**Record excerpts**
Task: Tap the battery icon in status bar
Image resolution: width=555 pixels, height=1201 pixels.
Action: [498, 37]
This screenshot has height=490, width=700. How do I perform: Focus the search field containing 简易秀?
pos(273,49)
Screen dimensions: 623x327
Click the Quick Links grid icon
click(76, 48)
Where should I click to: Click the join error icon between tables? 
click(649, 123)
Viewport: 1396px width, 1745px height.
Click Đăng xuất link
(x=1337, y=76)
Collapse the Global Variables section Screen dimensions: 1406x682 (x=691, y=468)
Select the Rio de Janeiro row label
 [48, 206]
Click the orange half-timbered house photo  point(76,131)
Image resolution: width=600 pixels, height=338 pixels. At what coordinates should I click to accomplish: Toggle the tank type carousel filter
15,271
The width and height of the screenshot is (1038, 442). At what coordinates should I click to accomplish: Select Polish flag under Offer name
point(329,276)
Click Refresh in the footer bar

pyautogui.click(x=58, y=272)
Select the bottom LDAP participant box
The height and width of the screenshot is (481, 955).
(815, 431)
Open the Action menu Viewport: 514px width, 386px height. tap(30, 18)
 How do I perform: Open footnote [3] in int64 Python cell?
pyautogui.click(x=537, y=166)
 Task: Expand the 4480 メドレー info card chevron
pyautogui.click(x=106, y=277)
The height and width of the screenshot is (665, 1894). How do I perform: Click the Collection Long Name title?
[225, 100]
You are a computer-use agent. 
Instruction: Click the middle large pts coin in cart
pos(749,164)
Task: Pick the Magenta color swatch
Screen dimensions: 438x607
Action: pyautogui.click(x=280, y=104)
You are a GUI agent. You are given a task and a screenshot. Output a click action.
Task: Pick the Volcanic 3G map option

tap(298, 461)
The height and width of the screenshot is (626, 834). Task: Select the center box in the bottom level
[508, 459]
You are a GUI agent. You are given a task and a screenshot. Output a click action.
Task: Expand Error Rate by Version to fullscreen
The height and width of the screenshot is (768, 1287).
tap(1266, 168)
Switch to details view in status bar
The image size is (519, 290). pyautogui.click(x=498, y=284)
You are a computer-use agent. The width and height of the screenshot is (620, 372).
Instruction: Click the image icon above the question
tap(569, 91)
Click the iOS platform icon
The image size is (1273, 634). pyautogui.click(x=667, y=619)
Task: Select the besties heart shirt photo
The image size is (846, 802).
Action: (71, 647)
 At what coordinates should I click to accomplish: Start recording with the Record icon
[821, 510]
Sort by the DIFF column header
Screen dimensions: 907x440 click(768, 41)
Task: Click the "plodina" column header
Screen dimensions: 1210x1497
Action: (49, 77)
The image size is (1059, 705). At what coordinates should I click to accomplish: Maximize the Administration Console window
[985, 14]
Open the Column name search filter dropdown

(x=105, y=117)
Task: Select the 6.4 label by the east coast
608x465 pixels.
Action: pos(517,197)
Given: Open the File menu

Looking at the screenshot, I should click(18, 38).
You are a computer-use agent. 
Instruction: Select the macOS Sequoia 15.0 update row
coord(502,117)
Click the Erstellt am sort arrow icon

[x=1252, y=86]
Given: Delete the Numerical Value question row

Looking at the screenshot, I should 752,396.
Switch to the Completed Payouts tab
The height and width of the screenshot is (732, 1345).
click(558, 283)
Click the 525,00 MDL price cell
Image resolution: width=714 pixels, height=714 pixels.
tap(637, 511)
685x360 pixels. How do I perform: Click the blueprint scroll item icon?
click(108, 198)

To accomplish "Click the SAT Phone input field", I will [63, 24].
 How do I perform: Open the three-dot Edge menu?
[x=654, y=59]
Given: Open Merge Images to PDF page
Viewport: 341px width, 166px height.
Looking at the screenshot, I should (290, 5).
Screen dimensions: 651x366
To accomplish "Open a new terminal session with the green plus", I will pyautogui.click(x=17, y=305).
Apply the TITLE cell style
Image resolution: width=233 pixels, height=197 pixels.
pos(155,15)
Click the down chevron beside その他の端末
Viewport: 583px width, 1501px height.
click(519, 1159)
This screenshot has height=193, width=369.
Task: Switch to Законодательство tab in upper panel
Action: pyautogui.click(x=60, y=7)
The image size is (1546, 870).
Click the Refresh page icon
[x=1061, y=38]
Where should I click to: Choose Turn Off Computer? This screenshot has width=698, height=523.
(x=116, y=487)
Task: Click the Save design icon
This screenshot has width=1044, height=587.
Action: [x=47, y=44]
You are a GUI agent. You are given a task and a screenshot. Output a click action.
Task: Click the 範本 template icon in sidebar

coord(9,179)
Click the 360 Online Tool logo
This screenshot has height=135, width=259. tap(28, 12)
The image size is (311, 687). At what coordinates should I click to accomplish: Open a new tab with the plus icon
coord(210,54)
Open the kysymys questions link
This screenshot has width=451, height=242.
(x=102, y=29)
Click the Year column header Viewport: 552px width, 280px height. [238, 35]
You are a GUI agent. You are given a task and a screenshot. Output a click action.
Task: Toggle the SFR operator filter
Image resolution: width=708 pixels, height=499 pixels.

**Your task**
Print exactly the lines above from the one with "You are a computer-use agent. The" to the one with "The image size is (1546, 870).", including both.

**Exercise output**
You are a computer-use agent. The width and height of the screenshot is (620, 372).
Instruction: Click the image icon above the question
tap(569, 91)
Click the iOS platform icon
The image size is (1273, 634). pyautogui.click(x=667, y=619)
Task: Select the besties heart shirt photo
The image size is (846, 802).
Action: (71, 647)
 At what coordinates should I click to accomplish: Start recording with the Record icon
[821, 510]
Sort by the DIFF column header
Screen dimensions: 907x440 click(768, 41)
Task: Click the "plodina" column header
Screen dimensions: 1210x1497
Action: (49, 77)
The image size is (1059, 705). At what coordinates should I click to accomplish: Maximize the Administration Console window
[985, 14]
Open the Column name search filter dropdown

(x=105, y=117)
Task: Select the 6.4 label by the east coast
608x465 pixels.
Action: pos(517,197)
Given: Open the File menu

Looking at the screenshot, I should click(18, 38).
You are a computer-use agent. 
Instruction: Select the macOS Sequoia 15.0 update row
coord(502,117)
Click the Erstellt am sort arrow icon

[x=1252, y=86]
Given: Delete the Numerical Value question row

Looking at the screenshot, I should 752,396.
Switch to the Completed Payouts tab
The height and width of the screenshot is (732, 1345).
click(558, 283)
Click the 525,00 MDL price cell
Image resolution: width=714 pixels, height=714 pixels.
tap(637, 511)
685x360 pixels. How do I perform: Click the blueprint scroll item icon?
click(108, 198)

To accomplish "Click the SAT Phone input field", I will [63, 24].
 How do I perform: Open the three-dot Edge menu?
[x=654, y=59]
Given: Open Merge Images to PDF page
Viewport: 341px width, 166px height.
Looking at the screenshot, I should (290, 5).
Screen dimensions: 651x366
To accomplish "Open a new terminal session with the green plus", I will pyautogui.click(x=17, y=305).
Apply the TITLE cell style
Image resolution: width=233 pixels, height=197 pixels.
pos(155,15)
Click the down chevron beside その他の端末
Viewport: 583px width, 1501px height.
click(519, 1159)
This screenshot has height=193, width=369.
Task: Switch to Законодательство tab in upper panel
Action: pyautogui.click(x=60, y=7)
The image size is (1546, 870).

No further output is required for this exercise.